TIMES PROBOLINGGO, PROBOLINGGO – Pedagang Kaki Lima (PKL) di kawasan Stadion Gelora Merdeka Kraksaan, Kabupaten Probolinggo, menyatakan khawatir akan maraknya pungutan liar dan intimidasi oleh oknum preman yang mengatasnamakan organisasi masyarakat. Mereka menilai Dinas Koperasi, Usaha Mikro, Perdagangan, dan Perindustrian (DKUPP) lalai dalam memberikan perlindungan.
Gelora Merdeka, yang dibangun dari dana Anggaran Pendapatan dan Belanja Daerah (APBD) Kabupaten Probolinggo, sejatinya menjadi ruang publik untuk kegiatan olahraga, rekreasi, dan penggerak ekonomi kerakyatan. Namun, kondisi terkini di lapangan justru menyisakan ironi.
“Kawan-kawan PKL mengalami pungutan liar yang tidak jelas asal-usulnya. Ada yang mengaku dari dinas, ada pula yang mengaku dari Karang Taruna,” ujar salah satu pedagang yang enggan disebut namanya kepada TIMES Indonesia, Rabu (25/6/2025).
Menurut pedagang, tindakan tersebut sudah berlangsung lama. Bahkan, beberapa PKL mengaku mendapat ancaman saat mempertanyakan legalitas pungutan itu.
“Ada yang memilih pindah tempat jualan karena tidak tahan dengan tekanan,” ungkapnya.
Ironisnya, menurut catatan aktivis Gerakan Pemuda Progresif, kondisi ini bertolak belakang dengan amanat Peraturan Bupati (Perbup) Probolinggo Nomor 48 Tahun 2023 tentang Penataan dan Pemberdayaan PKL.
Dalam regulasi itu, Dinas Koperasi, Usaha Mikro, Perdagangan, dan Perindustrian (DKUPP) memiliki tanggung jawab menata, membina, dan melindungi PKL secara legal dan manusiawi.
“Saat sidak beberapa waktu lalu, Bupati Probolinggo, Gus Haris, sudah memerintahkan DKUPP untuk segera menata PKL di kawasan Gelora. Tapi sampai hari ini, belum ada tindakan nyata,” kata Ilham Mahendra Alfaridzi, Koordinator Gerakan Pemuda Progresif.
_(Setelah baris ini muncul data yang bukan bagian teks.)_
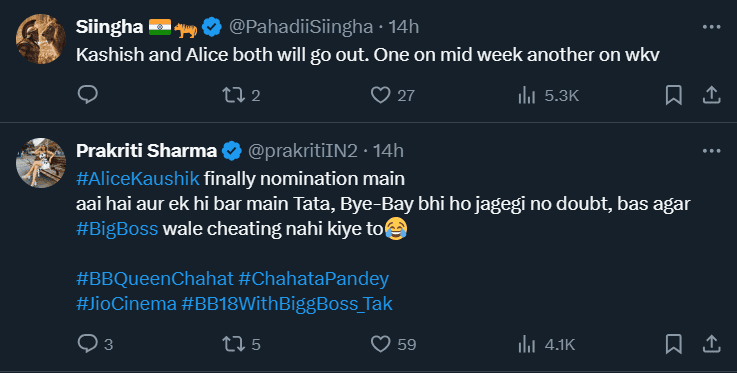Image resolution: width=737 pixels, height=373 pixels.
Task: Open the #BB18WithBiggBoss_Tak hashtag
Action: point(287,303)
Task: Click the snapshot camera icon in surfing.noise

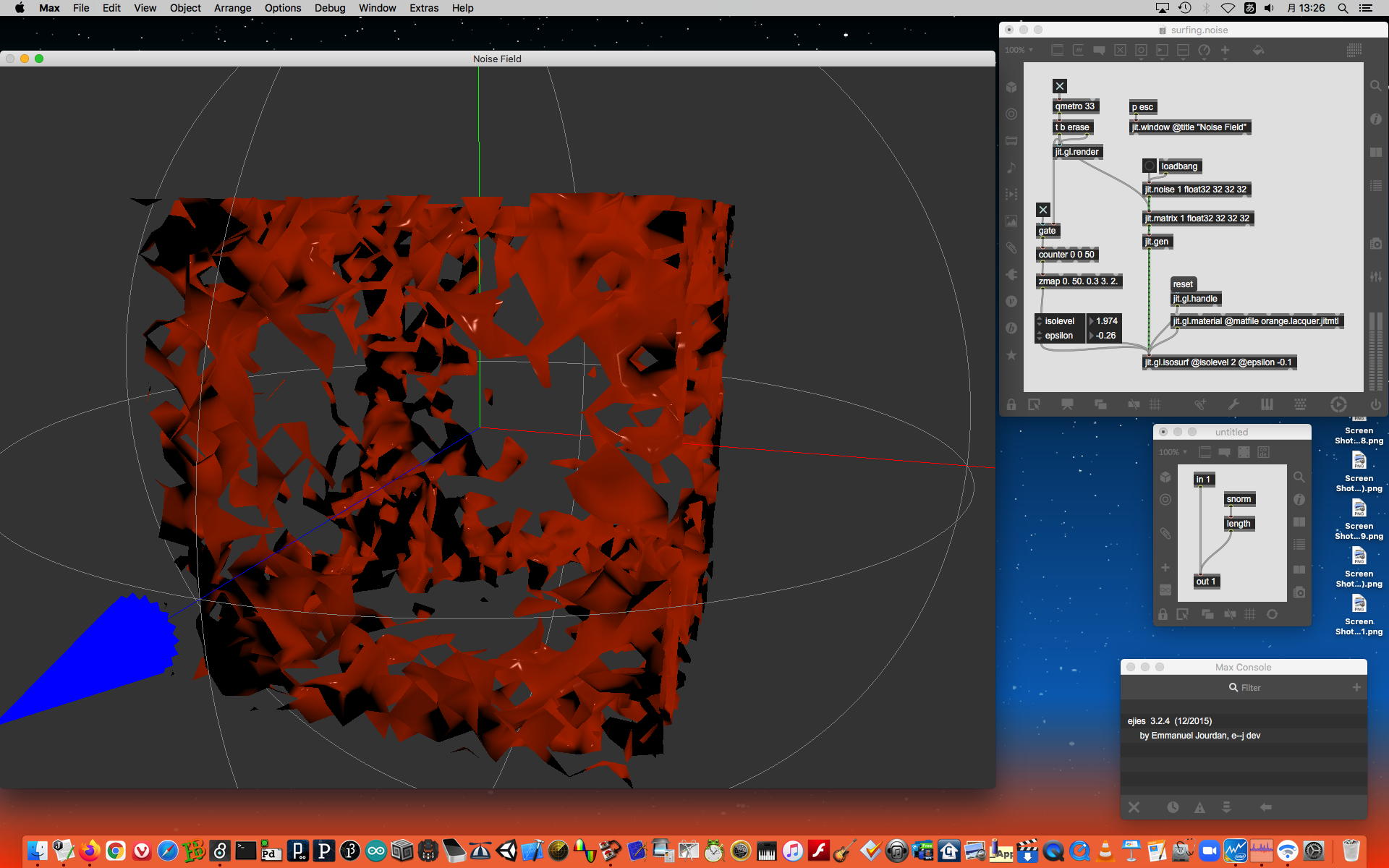Action: point(1376,244)
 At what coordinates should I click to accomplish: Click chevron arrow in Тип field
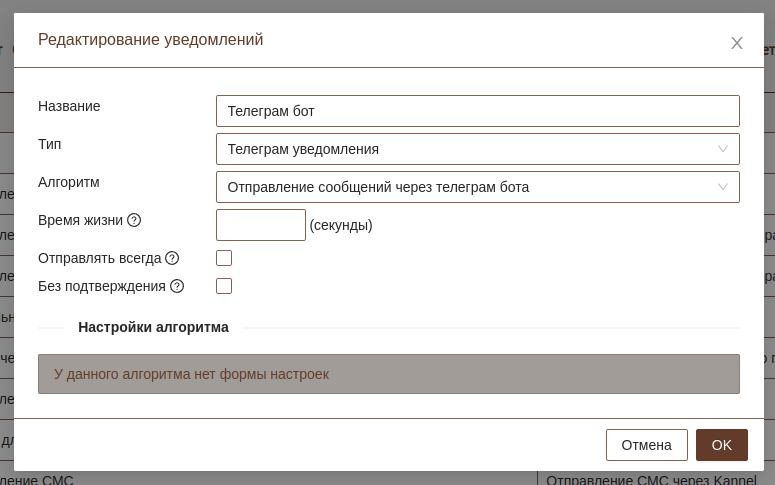click(x=723, y=149)
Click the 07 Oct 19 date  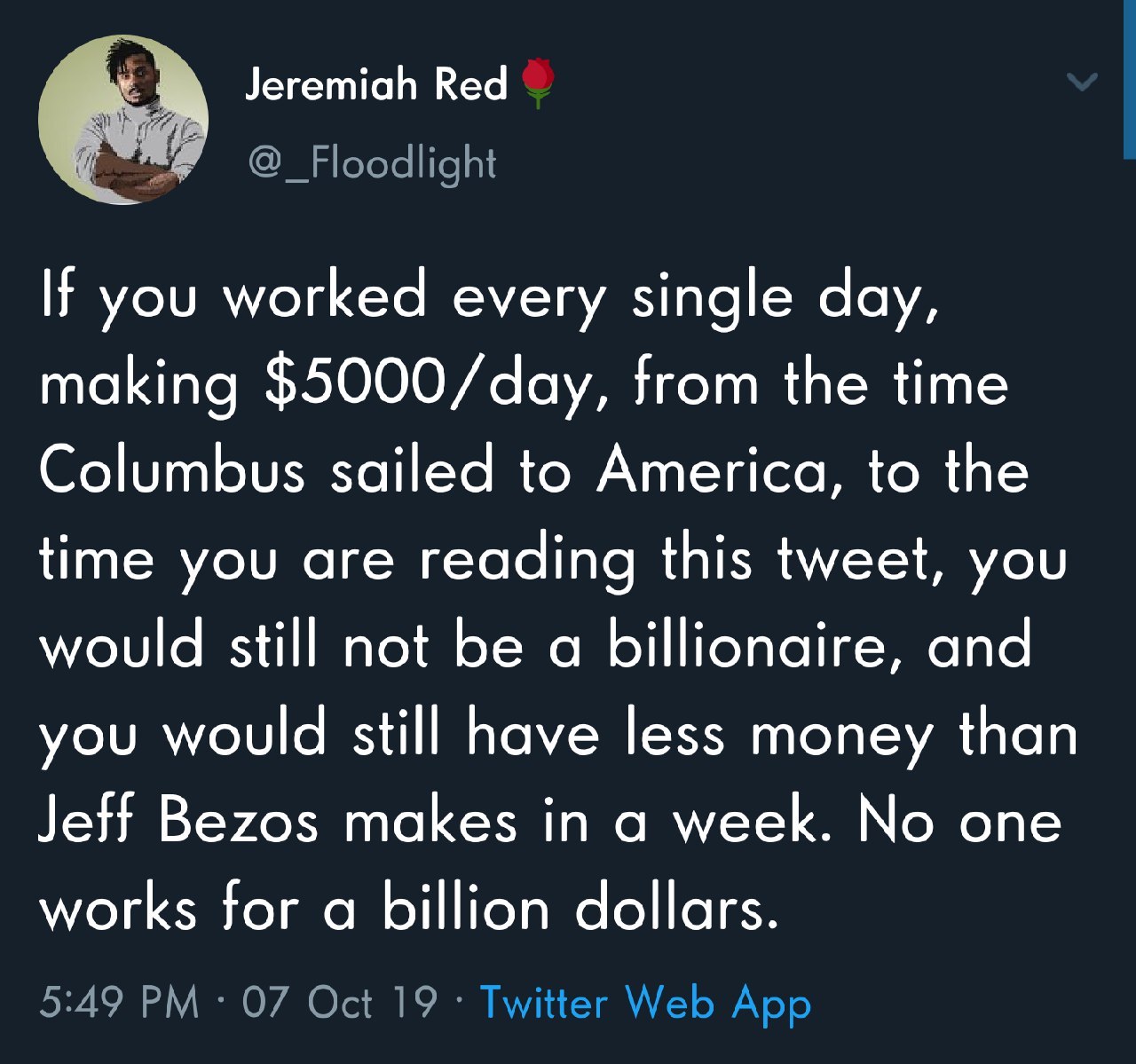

Situasi di lapangan menunjukkan, tidak ada kejelasan sistem pengelolaan, zona dagang, maupun perlindungan hukum terhadap PKL. Bahkan muncul pihak yang mengklaim berasal dari Karang Taruna Desa Kebonsari yang menarik iuran secara sepihak. Padahal, desa secara hukum tidak memiliki kewenangan mengelola fasilitas publik yang dibangun menggunakan APBD kabupaten.
“Ini menimbulkan keresahan. Banyak pedagang takut berbicara karena khawatir kehilangan tempat usaha atau menjadi sasaran intimidasi,” jelasnya.
Aktivis Gerakan Pemuda Progresif menilai, jika situasi ini terus dibiarkan, akan menjadi buruk dalam tata kelola ruang publik dan membuka celah suburnya praktik premanisme atas nama organisasi sosial.
“PKL bukan beban kota. Mereka justru bagian dari denyut ekonomi rakyat. Pemerintah harus hadir dan berpihak secara nyata kepada mereka,” tegasnya.
Melalui rilis resmi yang diterima TIMES Indonesia, Gerakan Pemuda Progresif menyampaikan empat poin desakan kepada pemerintah daerah dan pihak berwenang:
1. DKUPP Probolinggo diminta segera menjalankan amanat Perbup No. 48/2023 secara utuh, bukan sebatas formalitas.
2. Pemkab Probolinggo diminta melakukan audit menyeluruh terhadap tata kelola Gelora Merdeka, termasuk memverifikasi oknum yang melakukan pungutan tidak sah.
3. Aparat penegak hukum diharapkan menindak tegas setiap bentuk pungli dan intimidasi terhadap PKL, tanpa pandang bulu meski mengatasnamakan organisasi sosial.
4. Keterlibatan instansi seperti Satpol PP, Inspektorat, dan BPKAD dalam penataan dan pembenahan pengelolaan Gelora Merdeka secara berkelanjutan.